VistaPrint (VPRT) reported stronger than expected earnings results and provided next quarter guidance above the Street, leading analyst Mark Mahaney of Citigroup to upgrade the shares to Buy mainly due to gross margin expansion. The shares are trading up 35% based on massive short covering.
I like this company and wished I got in when it traded down to $11. I was waiting for a pull back that never materialized. See prior write-up. I will need to do more work before I jump in here after the fact but will see what I uncover.
From Citigroup Mark Mahaney:
• Beat Beat & In-Lineish Dec. Qtr. - Q2 FY09 results were way above estimates - Revenue of $139MM and Non-GAAP EPS of $0.53 vs. CIR/Street estimates of $128MM and $0.39, respectively. VPRT left H2 FY09 guidance mostly unchanged, although March Qtr guidance is a nudge above the Street. We believe this was appropriate conservatism.
• Fundamental Inflection Point In Gross Margin - Revenue growth decelerated to 32% Y/Y vs. 44% in Sept. Qtr, but International & Consumer & Holiday Products segments (calendars/greeting cards/etc...) generated big upside. KEY POINT - GM increased 140 bps Y/Y to reach a 6-quarter high of 63.6%. Sustainable drivers were: scale, mix shift to Consumer & Holiday products, and workflow improvements. These offset the decline of high-margin Referral Fees.
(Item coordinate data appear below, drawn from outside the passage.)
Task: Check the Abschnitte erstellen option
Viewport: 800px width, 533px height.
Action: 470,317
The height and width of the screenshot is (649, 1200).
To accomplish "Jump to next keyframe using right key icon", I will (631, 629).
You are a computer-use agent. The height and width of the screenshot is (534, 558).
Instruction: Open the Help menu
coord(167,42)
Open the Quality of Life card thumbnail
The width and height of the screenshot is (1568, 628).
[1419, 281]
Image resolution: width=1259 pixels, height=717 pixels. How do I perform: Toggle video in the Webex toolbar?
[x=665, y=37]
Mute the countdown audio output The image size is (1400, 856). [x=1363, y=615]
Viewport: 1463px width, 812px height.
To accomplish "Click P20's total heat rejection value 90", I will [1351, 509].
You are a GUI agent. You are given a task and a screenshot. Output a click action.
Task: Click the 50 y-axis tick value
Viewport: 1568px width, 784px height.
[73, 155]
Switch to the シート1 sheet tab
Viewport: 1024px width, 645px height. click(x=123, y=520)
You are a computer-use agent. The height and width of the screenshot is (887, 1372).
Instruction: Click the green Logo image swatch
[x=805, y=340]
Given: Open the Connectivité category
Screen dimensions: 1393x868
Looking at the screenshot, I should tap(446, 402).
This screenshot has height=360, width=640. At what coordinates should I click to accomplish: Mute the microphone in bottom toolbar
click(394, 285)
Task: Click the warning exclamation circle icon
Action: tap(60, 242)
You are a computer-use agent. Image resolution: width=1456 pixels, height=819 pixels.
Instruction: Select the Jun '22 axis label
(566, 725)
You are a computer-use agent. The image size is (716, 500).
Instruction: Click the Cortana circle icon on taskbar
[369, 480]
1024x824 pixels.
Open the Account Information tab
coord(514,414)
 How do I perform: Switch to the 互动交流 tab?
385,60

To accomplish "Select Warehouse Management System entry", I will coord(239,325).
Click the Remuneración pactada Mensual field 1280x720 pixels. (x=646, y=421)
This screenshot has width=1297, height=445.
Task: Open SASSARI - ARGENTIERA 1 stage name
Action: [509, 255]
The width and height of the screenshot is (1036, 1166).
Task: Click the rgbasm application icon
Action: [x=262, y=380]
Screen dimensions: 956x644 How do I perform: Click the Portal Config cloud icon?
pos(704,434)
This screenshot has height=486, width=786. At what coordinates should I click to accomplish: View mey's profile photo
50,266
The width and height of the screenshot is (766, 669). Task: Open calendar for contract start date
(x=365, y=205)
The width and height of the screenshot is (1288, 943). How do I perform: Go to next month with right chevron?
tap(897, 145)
• Increasing Estimates & PT - FY09 Non-GAAP EPS from $1.44 to $1.58. PT from $19.50 to $28 - 9X C2010E EBITDA of $158MM.
• Upgrading To Buy Even With 25% After-Market Surge - VPRT closed at $16.22, and the stock traded just over $20 in the aftermarket. Fully respectful of those who called this stock lower, we are upgrading now because: 1) We believe VPRT has achieved Gross Margin stabilization (or better), and this was the key upgrade factor laid out in our 12/21 Initiation report; 2) @ $20, VPRT still only trades at 6X C2009E EBITDA, despite a 20%+ C09 growth outlook that we believe deserves a premium; 3) @ $20 VPRT is still 27% off a level where the company was buying back stock in September; & 4) We believe the market will pay a premium for unusual growth (20%+) in this severe recession.